At Bomanite, we are experts in concrete and concrete has a very interesting (and long) history. Have you ever wondered how some of the largest, most majestic structures on Earth were created? Have you ever stumbled upon an artifact in a museum or taken a tour of the Colosseum and thought, “how did they manage to build something like this, and how is it still standing?”
Dating the first use of concrete depends on how you define what concrete is and what it’s made of. There is quite a bit of evidence of experimentation with clay, limestone, and chalk by ancient civilizations that help us navigate modern-day concrete’s evolution.
Around 1300 BC, Middle Eastern builders learned that applying burnt limestone to the clay walls of their homes created a durable surface, a predecessor to cement, one of the primary ingredients in modern concrete.
The Bedouins who lived in modern Syria and Northern Jordan around 6500 BC also used concrete-like substances. Eventually, they discovered ways to use hydraulic lime, and by 700 BC, concrete floors became a common feature of their architecture.
By 600 BC, the Greeks were using a pozzolan, a broad group of siliceous and aluminous substances that, when mixed with water, developed into a cement-like material. They mixed it with lime (from limestone) to use in construction. But it paled in comparison to the architecture that would be built by the Romans.
Their version of concrete is different than today’s almost liquid, flowing substance that’s poured into forms. Some of the more impressive Roman structures were built using volcanic sand.
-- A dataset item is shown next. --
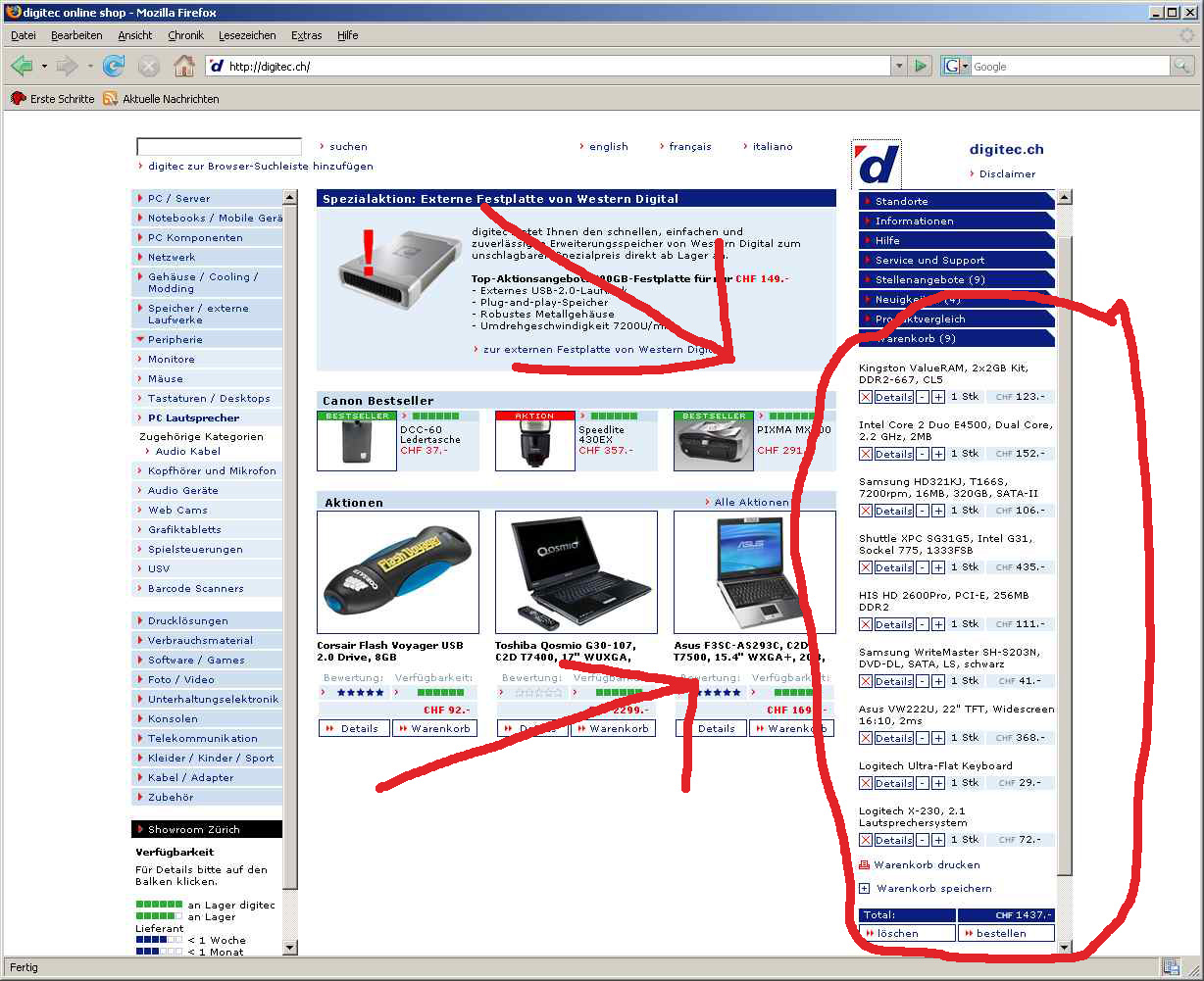Click the green Go arrow beside URL bar

[920, 67]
They discovered that mixing this sand with lime and water caused a reaction, forming a very solid rock-like material that they used to build the Roman Baths, the Pantheon, and the Colosseum.
With the fall of the Roman Empire, documents demonstrating the Roman’s cement techniques would be lost until 1414, when newly unearthed manuscripts showed exactly how they achieved their long-lasting structures. Without this discovery, historians argue that adaptations of today’s concrete would have looked very different.
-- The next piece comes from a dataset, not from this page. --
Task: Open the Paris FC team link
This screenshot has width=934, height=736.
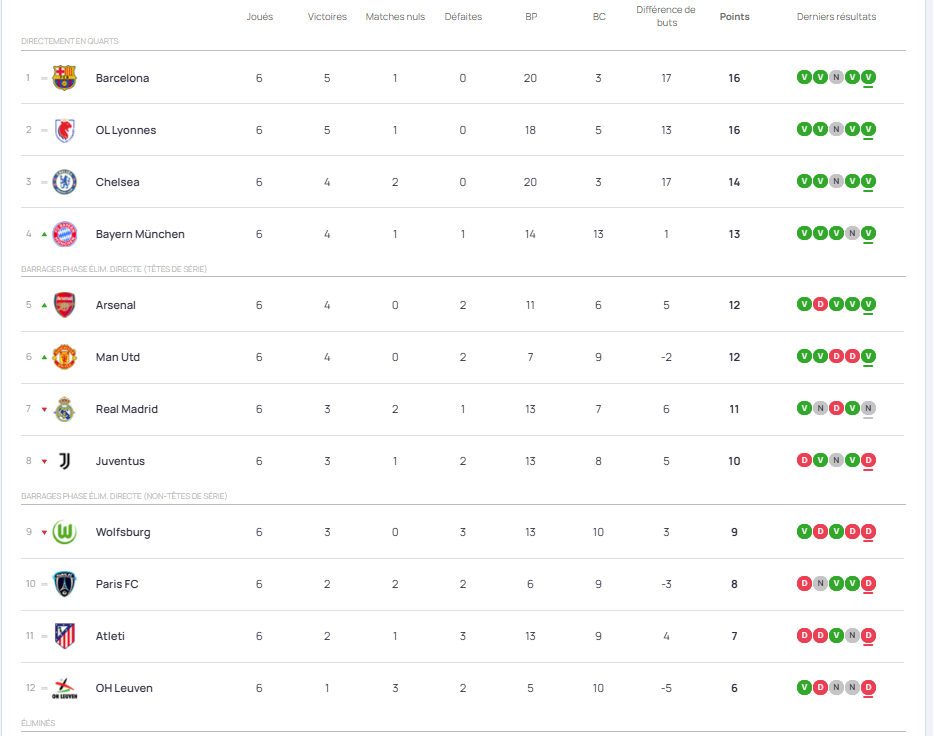Action: pos(117,584)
Fast forward to 1793 England, where an engineer named John Smeaton devised another method to create cement, formulating a powder using clay containing lime. Smeaton and other English engineers are credited with innovative use of chalk, clay, and heat to improve cement technology into the 1800s.
By 1860, tests were being conducted to determine the strength of cement, and to study its chemical components. By 1890, rotary kilns became the main tool for mixing and temperature control.
During the 19th century, concrete was mostly used for industrial buildings since it was considered unfashionable for homes. The first concrete streets were poured in the United States in 1891 and most of them still exist today.
Modernity’s most impressive and useful structures would not have been possible without concrete. For example, the Hoover Dam was built using over 3.2 million yards of concrete and provides water control for farming, domestic use, and hydroelectric power. The substances the Bedouins, Greeks, and Romans experimented with laid a foundation (see what we did there?) for 18th and 19th century engineers to develop tools we still use today.